The problem — Copy the lines below from the one containing "Allgemein (221, 193)" through the end of the records, both ends included, and give only those lines. Multiply each coordinate in the answers by 0.25 and round to a whole number, with halves rounded up. Leave every other number as it is.

-- Begin --

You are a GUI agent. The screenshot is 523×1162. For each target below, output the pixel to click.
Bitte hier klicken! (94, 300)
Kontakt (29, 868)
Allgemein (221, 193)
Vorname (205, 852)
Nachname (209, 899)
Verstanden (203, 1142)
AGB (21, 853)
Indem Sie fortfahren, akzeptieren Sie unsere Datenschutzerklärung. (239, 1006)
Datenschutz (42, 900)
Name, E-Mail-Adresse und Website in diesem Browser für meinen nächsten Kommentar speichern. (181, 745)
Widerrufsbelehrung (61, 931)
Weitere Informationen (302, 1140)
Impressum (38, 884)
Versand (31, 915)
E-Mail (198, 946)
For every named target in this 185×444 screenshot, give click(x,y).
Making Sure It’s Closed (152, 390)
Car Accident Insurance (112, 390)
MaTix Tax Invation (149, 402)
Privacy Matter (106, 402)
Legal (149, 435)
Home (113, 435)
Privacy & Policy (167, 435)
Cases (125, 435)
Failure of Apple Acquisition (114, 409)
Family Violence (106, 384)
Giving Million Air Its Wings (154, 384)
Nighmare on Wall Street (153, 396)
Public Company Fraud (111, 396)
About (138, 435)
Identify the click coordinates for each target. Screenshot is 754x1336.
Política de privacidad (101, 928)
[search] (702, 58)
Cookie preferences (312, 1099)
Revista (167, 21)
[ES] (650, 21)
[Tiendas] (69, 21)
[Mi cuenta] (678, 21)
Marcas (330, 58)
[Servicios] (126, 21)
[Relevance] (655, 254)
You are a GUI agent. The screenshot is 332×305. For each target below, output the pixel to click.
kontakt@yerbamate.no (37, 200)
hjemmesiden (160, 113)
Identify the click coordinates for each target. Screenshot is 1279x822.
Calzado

-- End --

Task result —
Allgemein (55, 48)
Vorname (51, 213)
Nachname (52, 225)
Verstanden (51, 286)
AGB (5, 213)
Indem Sie fortfahren, akzeptieren Sie unsere Datenschutzerklärung. (60, 252)
Datenschutz (11, 225)
Name, E-Mail-Adresse und Website in diesem Browser für meinen nächsten Kommentar speichern. (45, 186)
Widerrufsbelehrung (15, 233)
Weitere Informationen (76, 285)
Impressum (10, 221)
Versand (8, 229)
E-Mail (50, 237)
For every named target in this 185×444 screenshot, give click(x,y).
Making Sure It’s Closed (38, 98)
Car Accident Insurance (28, 98)
MaTix Tax Invation (37, 101)
Privacy Matter (27, 101)
Legal (37, 109)
Home (28, 109)
Privacy & Policy (42, 109)
Cases (31, 109)
Failure of Apple Acquisition (29, 102)
Family Violence (27, 96)
Giving Million Air Its Wings (39, 96)
Nighmare on Wall Street (38, 99)
Public Company Fraud (28, 99)
About (35, 109)
Identify the click coordinates for each target. Screenshot is 754x1336.
Política de privacidad (25, 232)
[search] (176, 15)
Cookie preferences (78, 275)
Revista (42, 5)
[ES] (163, 5)
[Tiendas] (17, 5)
[Mi cuenta] (170, 5)
Marcas (83, 15)
[Servicios] (32, 5)
[Relevance] (164, 64)
You are a GUI agent. The screenshot is 332×305. For each target below, output the pixel to click.
kontakt@yerbamate.no (9, 50)
hjemmesiden (40, 28)
Identify the click coordinates for each target. Screenshot is 1279x822.
Calzado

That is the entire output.